- **Source extract**
# Share Your Home Creations on Mini Lathe



## dpled (Jun 11, 2006)

Share your pic of your Mini Lathe created flashlights!


----------



## missionaryman (Jun 11, 2006)

like really - surely there's some out there, don't be shy


----------



## dpled (Jun 12, 2006)

Unbelievable


----------



## jtice (Jun 12, 2006)

here are a few pics 











Body for a first Run Arc LS head.









Extention tailcap for a C mag, to use 2 Pilas













Interchangable LED System and heat sink for Mag.









heat sink for Energizer AA Double Barrel Light





Arc LS Body to Surefire E series Head Adaptor









~John


----------



## missionaryman (Jun 12, 2006)

cool - I have to get me a lathe...


----------



## flex76italy (Jun 12, 2006)

Hi, some pics of my modest work 


*G2 head*



 

*minimag flupic sandwich*





*3W module for light car courtesy*



 

*Q3 module with retaining AL ring*



 

 

 



*L5 tailcap*



 

*Customized modular 2 x 18650 or 4x R123 (all rights reserved to Don for Aleph system)*






:wave:


----------



## Kryosphinx (Jun 12, 2006)

I wish i had a lathe...


----------



## PEU (Jun 12, 2006)

Protos of my builds:

Neoca BL











Neoca Wood

















More pictures at my webpage 


Pablo


----------



## TranquillityBase (Jun 12, 2006)

- **Available data**
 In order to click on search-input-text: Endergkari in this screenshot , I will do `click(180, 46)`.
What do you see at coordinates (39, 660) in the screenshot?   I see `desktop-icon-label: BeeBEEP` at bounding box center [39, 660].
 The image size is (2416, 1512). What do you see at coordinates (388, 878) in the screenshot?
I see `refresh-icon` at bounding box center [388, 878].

- **Problem to solve**
Write out everything in the mini lathe flashlight thread above from "# Share Your" down to "missionaryman (Jun 11, 2006)".

- **Completed task**
# Share Your Home Creations on Mini Lathe



## dpled (Jun 11, 2006)

Share your pic of your Mini Lathe created flashlights!


----------



## missionaryman (Jun 11, 2006)